Today is Weigh Day Wednesday and I have a progress update to inform you all of. But first, let me tell you about this last week. Last Wednesday I was gutted at my weight gain, purely because the week before I gained as well. I was not a happy bunny in the slightest.

So I told myself off and said I would have a good week; I checked myself on my portion sizes and cut them back a bit. I also realised that too much of my plate was meat, so shifted to have mainly veg on it with a smaller meat portion (taking a leaf out of Slimming World’s book).I went for a walk with my mum and auntie on Thursday and went to a gig on Friday night but only had one drink (this was helped by the fact that I was skint).I did a lot of jumping about so probably burned some calories!

Me and Marcia at the gig.
Me and Marcia at the gig.

Then on Saturday, I had a big breakfast in the morning and went over to my mum’s house for the evening. I had a lot to drink on Saturday night (a lot of wine) so this wasn’t brilliant.On Sunday, I made a meat & veg dinner that was awesome and totally healthy! I allowed myself Yorkshire pudding as a treat though.Then Monday and Yesterday I went to the gym as normal but stayed longer yesterday and kicked it up a notch.
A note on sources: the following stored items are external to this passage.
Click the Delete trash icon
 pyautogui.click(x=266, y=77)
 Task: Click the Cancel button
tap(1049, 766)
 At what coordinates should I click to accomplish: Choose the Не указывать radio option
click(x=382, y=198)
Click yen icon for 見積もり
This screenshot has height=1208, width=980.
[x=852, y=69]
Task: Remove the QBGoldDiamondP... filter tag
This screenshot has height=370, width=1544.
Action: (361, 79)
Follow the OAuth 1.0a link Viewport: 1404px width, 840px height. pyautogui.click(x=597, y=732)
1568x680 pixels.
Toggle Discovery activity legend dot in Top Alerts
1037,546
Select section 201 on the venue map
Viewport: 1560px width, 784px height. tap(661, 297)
I felt like I had gone easy on myself since my friend started, purely because I get a lift home and so get a bit lazy. So I’ve decided to go back to staying for an hour at the gym as I need to step it up because my body has become used to my current exercise routine and I think this is partly why I’ve not been getting the results I wanted. So yesterday I did 20 mins on the bike, 20 mins on the treadmill doing the 300 calorie burn, 20 mins on the cross trainer (this was especially difficult for me) and then 1000 metres on the rowing machine. I walked home after so got another 20 mins of exercise.

This week I have cut my portions down and exercised more but I have also checked myself mentally when I go to the fridge to grab something to snack on and I think this has made a difference. I have still had a drink and enjoyed myself though and this is an important thing to remember.

Anyway, for the reveal….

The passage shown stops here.